## [TASK DATA]
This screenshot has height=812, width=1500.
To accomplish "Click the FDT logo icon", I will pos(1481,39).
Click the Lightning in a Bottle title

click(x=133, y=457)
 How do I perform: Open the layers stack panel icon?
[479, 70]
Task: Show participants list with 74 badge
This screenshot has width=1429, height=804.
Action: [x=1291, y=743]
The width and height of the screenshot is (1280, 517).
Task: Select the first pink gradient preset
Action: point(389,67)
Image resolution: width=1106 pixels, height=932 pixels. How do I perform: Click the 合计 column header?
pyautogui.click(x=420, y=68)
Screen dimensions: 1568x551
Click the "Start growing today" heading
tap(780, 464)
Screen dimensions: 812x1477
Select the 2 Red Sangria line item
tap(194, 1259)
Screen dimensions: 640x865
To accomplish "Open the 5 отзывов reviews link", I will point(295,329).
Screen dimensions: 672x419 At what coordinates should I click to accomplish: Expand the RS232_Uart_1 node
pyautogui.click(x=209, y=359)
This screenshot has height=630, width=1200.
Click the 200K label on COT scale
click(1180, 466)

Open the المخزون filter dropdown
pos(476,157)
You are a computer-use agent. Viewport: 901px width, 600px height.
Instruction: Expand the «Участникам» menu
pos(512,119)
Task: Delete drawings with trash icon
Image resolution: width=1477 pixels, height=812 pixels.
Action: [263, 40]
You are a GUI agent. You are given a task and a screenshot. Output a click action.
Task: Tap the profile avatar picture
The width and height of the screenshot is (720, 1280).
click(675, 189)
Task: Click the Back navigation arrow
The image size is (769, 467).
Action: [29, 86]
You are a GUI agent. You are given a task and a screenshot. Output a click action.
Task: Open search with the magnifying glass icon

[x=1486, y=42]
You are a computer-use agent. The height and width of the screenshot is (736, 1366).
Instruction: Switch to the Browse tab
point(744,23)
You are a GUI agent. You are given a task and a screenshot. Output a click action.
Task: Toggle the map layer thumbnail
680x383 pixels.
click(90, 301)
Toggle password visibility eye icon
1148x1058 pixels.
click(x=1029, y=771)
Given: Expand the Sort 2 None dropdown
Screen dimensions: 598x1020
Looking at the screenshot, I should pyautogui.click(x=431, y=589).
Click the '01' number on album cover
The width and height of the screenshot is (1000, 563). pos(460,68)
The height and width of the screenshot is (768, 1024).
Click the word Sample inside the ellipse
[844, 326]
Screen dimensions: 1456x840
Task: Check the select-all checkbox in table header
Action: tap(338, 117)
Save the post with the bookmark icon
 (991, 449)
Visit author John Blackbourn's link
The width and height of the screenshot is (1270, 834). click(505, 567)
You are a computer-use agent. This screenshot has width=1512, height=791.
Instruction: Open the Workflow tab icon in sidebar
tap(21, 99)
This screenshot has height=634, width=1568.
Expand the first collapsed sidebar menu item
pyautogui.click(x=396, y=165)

## [WORK REQUIRED]
Print the listing from its first line through the line containing "Action: [263, 40]", inclusive, reproducing each line without change.

## [OUTPUT OF THE TASK]
This screenshot has height=812, width=1500.
To accomplish "Click the FDT logo icon", I will pos(1481,39).
Click the Lightning in a Bottle title

click(x=133, y=457)
 How do I perform: Open the layers stack panel icon?
[479, 70]
Task: Show participants list with 74 badge
This screenshot has width=1429, height=804.
Action: [x=1291, y=743]
The width and height of the screenshot is (1280, 517).
Task: Select the first pink gradient preset
Action: point(389,67)
Image resolution: width=1106 pixels, height=932 pixels. How do I perform: Click the 合计 column header?
pyautogui.click(x=420, y=68)
Screen dimensions: 1568x551
Click the "Start growing today" heading
tap(780, 464)
Screen dimensions: 812x1477
Select the 2 Red Sangria line item
tap(194, 1259)
Screen dimensions: 640x865
To accomplish "Open the 5 отзывов reviews link", I will point(295,329).
Screen dimensions: 672x419 At what coordinates should I click to accomplish: Expand the RS232_Uart_1 node
pyautogui.click(x=209, y=359)
This screenshot has height=630, width=1200.
Click the 200K label on COT scale
click(1180, 466)

Open the المخزون filter dropdown
pos(476,157)
You are a computer-use agent. Viewport: 901px width, 600px height.
Instruction: Expand the «Участникам» menu
pos(512,119)
Task: Delete drawings with trash icon
Image resolution: width=1477 pixels, height=812 pixels.
Action: [263, 40]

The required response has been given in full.